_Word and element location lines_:
--- --- ---

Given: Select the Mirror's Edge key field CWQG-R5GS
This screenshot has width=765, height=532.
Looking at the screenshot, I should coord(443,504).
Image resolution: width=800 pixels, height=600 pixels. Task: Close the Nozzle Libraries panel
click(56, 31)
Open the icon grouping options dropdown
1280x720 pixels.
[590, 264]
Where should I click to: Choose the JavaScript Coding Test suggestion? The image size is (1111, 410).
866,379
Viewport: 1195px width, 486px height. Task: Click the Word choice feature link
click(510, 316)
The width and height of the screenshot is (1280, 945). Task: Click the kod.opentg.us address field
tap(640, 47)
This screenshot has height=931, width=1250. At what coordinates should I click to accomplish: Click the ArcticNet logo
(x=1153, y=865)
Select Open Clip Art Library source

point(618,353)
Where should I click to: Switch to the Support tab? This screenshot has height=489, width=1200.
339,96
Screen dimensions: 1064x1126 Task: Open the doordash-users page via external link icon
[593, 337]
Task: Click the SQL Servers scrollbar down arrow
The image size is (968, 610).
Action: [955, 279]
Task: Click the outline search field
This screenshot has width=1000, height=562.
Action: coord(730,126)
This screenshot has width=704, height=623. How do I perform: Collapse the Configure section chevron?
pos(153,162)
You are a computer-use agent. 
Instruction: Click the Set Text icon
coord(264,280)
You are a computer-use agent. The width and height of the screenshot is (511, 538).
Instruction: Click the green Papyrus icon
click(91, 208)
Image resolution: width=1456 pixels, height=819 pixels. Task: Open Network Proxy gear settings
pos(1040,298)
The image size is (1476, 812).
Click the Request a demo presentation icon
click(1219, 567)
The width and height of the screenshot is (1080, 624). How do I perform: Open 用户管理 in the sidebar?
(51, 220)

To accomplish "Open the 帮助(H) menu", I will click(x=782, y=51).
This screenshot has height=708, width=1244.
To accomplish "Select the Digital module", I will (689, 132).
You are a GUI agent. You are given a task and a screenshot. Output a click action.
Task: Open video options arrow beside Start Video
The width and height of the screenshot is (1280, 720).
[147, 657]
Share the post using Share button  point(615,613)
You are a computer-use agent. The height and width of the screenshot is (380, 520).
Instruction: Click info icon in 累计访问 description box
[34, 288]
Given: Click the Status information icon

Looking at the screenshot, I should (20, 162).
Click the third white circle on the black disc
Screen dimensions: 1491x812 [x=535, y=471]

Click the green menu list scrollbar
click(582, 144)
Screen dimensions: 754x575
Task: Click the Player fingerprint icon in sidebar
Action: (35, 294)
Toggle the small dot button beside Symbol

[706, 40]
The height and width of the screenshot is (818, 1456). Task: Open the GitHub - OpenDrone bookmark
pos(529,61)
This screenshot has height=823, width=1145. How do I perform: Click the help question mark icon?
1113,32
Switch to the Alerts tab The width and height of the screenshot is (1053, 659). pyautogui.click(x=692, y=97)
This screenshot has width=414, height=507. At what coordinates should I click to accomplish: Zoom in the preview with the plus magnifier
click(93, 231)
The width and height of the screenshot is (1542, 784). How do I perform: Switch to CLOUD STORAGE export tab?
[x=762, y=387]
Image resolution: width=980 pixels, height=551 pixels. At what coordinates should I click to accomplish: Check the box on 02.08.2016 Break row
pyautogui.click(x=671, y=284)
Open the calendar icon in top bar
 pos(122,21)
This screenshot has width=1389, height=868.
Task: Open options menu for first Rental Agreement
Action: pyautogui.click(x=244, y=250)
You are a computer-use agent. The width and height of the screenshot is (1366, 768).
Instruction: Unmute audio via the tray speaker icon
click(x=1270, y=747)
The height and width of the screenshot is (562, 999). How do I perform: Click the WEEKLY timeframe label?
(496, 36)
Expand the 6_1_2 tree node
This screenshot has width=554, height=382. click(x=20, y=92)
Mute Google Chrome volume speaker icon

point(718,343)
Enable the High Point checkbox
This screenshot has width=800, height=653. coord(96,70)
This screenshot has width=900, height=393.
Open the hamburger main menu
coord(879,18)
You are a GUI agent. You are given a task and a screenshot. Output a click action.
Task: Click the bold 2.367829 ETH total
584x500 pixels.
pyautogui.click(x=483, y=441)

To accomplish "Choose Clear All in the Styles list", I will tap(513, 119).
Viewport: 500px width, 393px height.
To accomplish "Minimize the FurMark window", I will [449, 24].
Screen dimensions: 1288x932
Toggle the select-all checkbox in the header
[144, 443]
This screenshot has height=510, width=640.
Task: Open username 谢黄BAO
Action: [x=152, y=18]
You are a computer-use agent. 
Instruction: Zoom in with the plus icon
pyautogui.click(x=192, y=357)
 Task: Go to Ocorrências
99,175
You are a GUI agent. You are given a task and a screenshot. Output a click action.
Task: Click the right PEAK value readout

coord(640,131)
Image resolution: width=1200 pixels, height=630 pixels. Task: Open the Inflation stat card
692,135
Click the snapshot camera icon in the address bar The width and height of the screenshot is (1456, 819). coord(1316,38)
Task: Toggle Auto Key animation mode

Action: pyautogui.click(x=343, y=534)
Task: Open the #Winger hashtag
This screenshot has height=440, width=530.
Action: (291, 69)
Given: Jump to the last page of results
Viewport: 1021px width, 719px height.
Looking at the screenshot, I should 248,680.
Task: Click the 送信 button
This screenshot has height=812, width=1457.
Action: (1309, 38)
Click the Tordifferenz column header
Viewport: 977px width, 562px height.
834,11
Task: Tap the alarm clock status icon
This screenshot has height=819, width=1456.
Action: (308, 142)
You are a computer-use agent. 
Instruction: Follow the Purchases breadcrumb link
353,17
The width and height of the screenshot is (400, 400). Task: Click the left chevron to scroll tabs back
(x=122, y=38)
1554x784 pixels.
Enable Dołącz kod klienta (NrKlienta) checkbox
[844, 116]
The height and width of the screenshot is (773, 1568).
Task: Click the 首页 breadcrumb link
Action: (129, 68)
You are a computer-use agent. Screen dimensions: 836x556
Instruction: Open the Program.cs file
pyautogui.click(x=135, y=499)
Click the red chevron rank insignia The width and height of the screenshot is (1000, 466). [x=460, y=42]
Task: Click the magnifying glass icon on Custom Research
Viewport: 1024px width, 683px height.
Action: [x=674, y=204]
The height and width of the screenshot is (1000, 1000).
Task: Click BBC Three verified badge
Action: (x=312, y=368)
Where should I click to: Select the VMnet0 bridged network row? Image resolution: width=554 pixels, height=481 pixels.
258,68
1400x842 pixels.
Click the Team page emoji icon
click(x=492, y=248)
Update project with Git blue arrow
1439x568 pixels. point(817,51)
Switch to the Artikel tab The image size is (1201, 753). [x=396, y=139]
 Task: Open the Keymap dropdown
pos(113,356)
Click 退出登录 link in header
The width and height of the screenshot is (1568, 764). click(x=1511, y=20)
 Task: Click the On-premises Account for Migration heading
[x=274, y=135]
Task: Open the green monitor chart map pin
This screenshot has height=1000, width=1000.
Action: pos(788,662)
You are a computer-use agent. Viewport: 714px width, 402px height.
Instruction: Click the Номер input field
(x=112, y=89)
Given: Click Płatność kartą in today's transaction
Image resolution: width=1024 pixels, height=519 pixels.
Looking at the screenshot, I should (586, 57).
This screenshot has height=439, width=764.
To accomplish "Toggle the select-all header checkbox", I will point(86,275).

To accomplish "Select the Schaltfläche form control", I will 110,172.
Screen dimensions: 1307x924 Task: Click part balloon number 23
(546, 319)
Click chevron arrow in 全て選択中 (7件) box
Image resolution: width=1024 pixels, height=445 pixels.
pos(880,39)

--- --- ---

_Given exercise_: Edit the lines above so that "Nozzle Libraries" reads "Nozzle Presets", and change nothing else.

_Task solution_:
Given: Select the Mirror's Edge key field CWQG-R5GS
This screenshot has width=765, height=532.
Looking at the screenshot, I should coord(443,504).
Image resolution: width=800 pixels, height=600 pixels. Task: Close the Nozzle Presets panel
click(56, 31)
Open the icon grouping options dropdown
1280x720 pixels.
[590, 264]
Where should I click to: Choose the JavaScript Coding Test suggestion? The image size is (1111, 410).
866,379
Viewport: 1195px width, 486px height. Task: Click the Word choice feature link
click(510, 316)
The width and height of the screenshot is (1280, 945). Task: Click the kod.opentg.us address field
tap(640, 47)
This screenshot has height=931, width=1250. At what coordinates should I click to accomplish: Click the ArcticNet logo
(x=1153, y=865)
Select Open Clip Art Library source

point(618,353)
Where should I click to: Switch to the Support tab? This screenshot has height=489, width=1200.
339,96
Screen dimensions: 1064x1126 Task: Open the doordash-users page via external link icon
[593, 337]
Task: Click the SQL Servers scrollbar down arrow
The image size is (968, 610).
Action: [955, 279]
Task: Click the outline search field
This screenshot has width=1000, height=562.
Action: coord(730,126)
This screenshot has width=704, height=623. How do I perform: Collapse the Configure section chevron?
pos(153,162)
You are a computer-use agent. 
Instruction: Click the Set Text icon
coord(264,280)
You are a computer-use agent. The width and height of the screenshot is (511, 538).
Instruction: Click the green Papyrus icon
click(91, 208)
Image resolution: width=1456 pixels, height=819 pixels. Task: Open Network Proxy gear settings
pos(1040,298)
The image size is (1476, 812).
Click the Request a demo presentation icon
click(1219, 567)
The width and height of the screenshot is (1080, 624). How do I perform: Open 用户管理 in the sidebar?
(51, 220)

To accomplish "Open the 帮助(H) menu", I will click(x=782, y=51).
This screenshot has height=708, width=1244.
To accomplish "Select the Digital module", I will (689, 132).
You are a GUI agent. You are given a task and a screenshot. Output a click action.
Task: Open video options arrow beside Start Video
The width and height of the screenshot is (1280, 720).
[147, 657]
Share the post using Share button  point(615,613)
You are a computer-use agent. The height and width of the screenshot is (380, 520).
Instruction: Click info icon in 累计访问 description box
[34, 288]
Given: Click the Status information icon

Looking at the screenshot, I should (20, 162).
Click the third white circle on the black disc
Screen dimensions: 1491x812 [x=535, y=471]

Click the green menu list scrollbar
click(582, 144)
Screen dimensions: 754x575
Task: Click the Player fingerprint icon in sidebar
Action: (35, 294)
Toggle the small dot button beside Symbol

[706, 40]
The height and width of the screenshot is (818, 1456). Task: Open the GitHub - OpenDrone bookmark
pos(529,61)
This screenshot has height=823, width=1145. How do I perform: Click the help question mark icon?
1113,32
Switch to the Alerts tab The width and height of the screenshot is (1053, 659). pyautogui.click(x=692, y=97)
This screenshot has width=414, height=507. At what coordinates should I click to accomplish: Zoom in the preview with the plus magnifier
click(93, 231)
The width and height of the screenshot is (1542, 784). How do I perform: Switch to CLOUD STORAGE export tab?
[x=762, y=387]
Image resolution: width=980 pixels, height=551 pixels. At what coordinates should I click to accomplish: Check the box on 02.08.2016 Break row
pyautogui.click(x=671, y=284)
Open the calendar icon in top bar
 pos(122,21)
This screenshot has width=1389, height=868.
Task: Open options menu for first Rental Agreement
Action: pyautogui.click(x=244, y=250)
You are a computer-use agent. The width and height of the screenshot is (1366, 768).
Instruction: Unmute audio via the tray speaker icon
click(x=1270, y=747)
The height and width of the screenshot is (562, 999). How do I perform: Click the WEEKLY timeframe label?
(496, 36)
Expand the 6_1_2 tree node
This screenshot has width=554, height=382. click(x=20, y=92)
Mute Google Chrome volume speaker icon

point(718,343)
Enable the High Point checkbox
This screenshot has width=800, height=653. coord(96,70)
This screenshot has width=900, height=393.
Open the hamburger main menu
coord(879,18)
You are a GUI agent. You are given a task and a screenshot. Output a click action.
Task: Click the bold 2.367829 ETH total
584x500 pixels.
pyautogui.click(x=483, y=441)

To accomplish "Choose Clear All in the Styles list", I will tap(513, 119).
Viewport: 500px width, 393px height.
To accomplish "Minimize the FurMark window", I will [449, 24].
Screen dimensions: 1288x932
Toggle the select-all checkbox in the header
[144, 443]
This screenshot has height=510, width=640.
Task: Open username 谢黄BAO
Action: [x=152, y=18]
You are a computer-use agent. 
Instruction: Zoom in with the plus icon
pyautogui.click(x=192, y=357)
 Task: Go to Ocorrências
99,175
You are a GUI agent. You are given a task and a screenshot. Output a click action.
Task: Click the right PEAK value readout

coord(640,131)
Image resolution: width=1200 pixels, height=630 pixels. Task: Open the Inflation stat card
692,135
Click the snapshot camera icon in the address bar The width and height of the screenshot is (1456, 819). coord(1316,38)
Task: Toggle Auto Key animation mode

Action: pyautogui.click(x=343, y=534)
Task: Open the #Winger hashtag
This screenshot has height=440, width=530.
Action: (291, 69)
Given: Jump to the last page of results
Viewport: 1021px width, 719px height.
Looking at the screenshot, I should 248,680.
Task: Click the 送信 button
This screenshot has height=812, width=1457.
Action: (1309, 38)
Click the Tordifferenz column header
Viewport: 977px width, 562px height.
834,11
Task: Tap the alarm clock status icon
This screenshot has height=819, width=1456.
Action: (308, 142)
You are a computer-use agent. 
Instruction: Follow the Purchases breadcrumb link
353,17
The width and height of the screenshot is (400, 400). Task: Click the left chevron to scroll tabs back
(x=122, y=38)
1554x784 pixels.
Enable Dołącz kod klienta (NrKlienta) checkbox
[844, 116]
The height and width of the screenshot is (773, 1568).
Task: Click the 首页 breadcrumb link
Action: (129, 68)
You are a computer-use agent. Screen dimensions: 836x556
Instruction: Open the Program.cs file
pyautogui.click(x=135, y=499)
Click the red chevron rank insignia The width and height of the screenshot is (1000, 466). [x=460, y=42]
Task: Click the magnifying glass icon on Custom Research
Viewport: 1024px width, 683px height.
Action: [x=674, y=204]
The height and width of the screenshot is (1000, 1000).
Task: Click BBC Three verified badge
Action: (x=312, y=368)
Where should I click to: Select the VMnet0 bridged network row? Image resolution: width=554 pixels, height=481 pixels.
258,68
1400x842 pixels.
Click the Team page emoji icon
click(x=492, y=248)
Update project with Git blue arrow
1439x568 pixels. point(817,51)
Switch to the Artikel tab The image size is (1201, 753). [x=396, y=139]
 Task: Open the Keymap dropdown
pos(113,356)
Click 退出登录 link in header
The width and height of the screenshot is (1568, 764). click(x=1511, y=20)
 Task: Click the On-premises Account for Migration heading
[x=274, y=135]
Task: Open the green monitor chart map pin
This screenshot has height=1000, width=1000.
Action: pos(788,662)
You are a computer-use agent. Viewport: 714px width, 402px height.
Instruction: Click the Номер input field
(x=112, y=89)
Given: Click Płatność kartą in today's transaction
Image resolution: width=1024 pixels, height=519 pixels.
Looking at the screenshot, I should (586, 57).
This screenshot has height=439, width=764.
To accomplish "Toggle the select-all header checkbox", I will point(86,275).

To accomplish "Select the Schaltfläche form control", I will 110,172.
Screen dimensions: 1307x924 Task: Click part balloon number 23
(546, 319)
Click chevron arrow in 全て選択中 (7件) box
Image resolution: width=1024 pixels, height=445 pixels.
pos(880,39)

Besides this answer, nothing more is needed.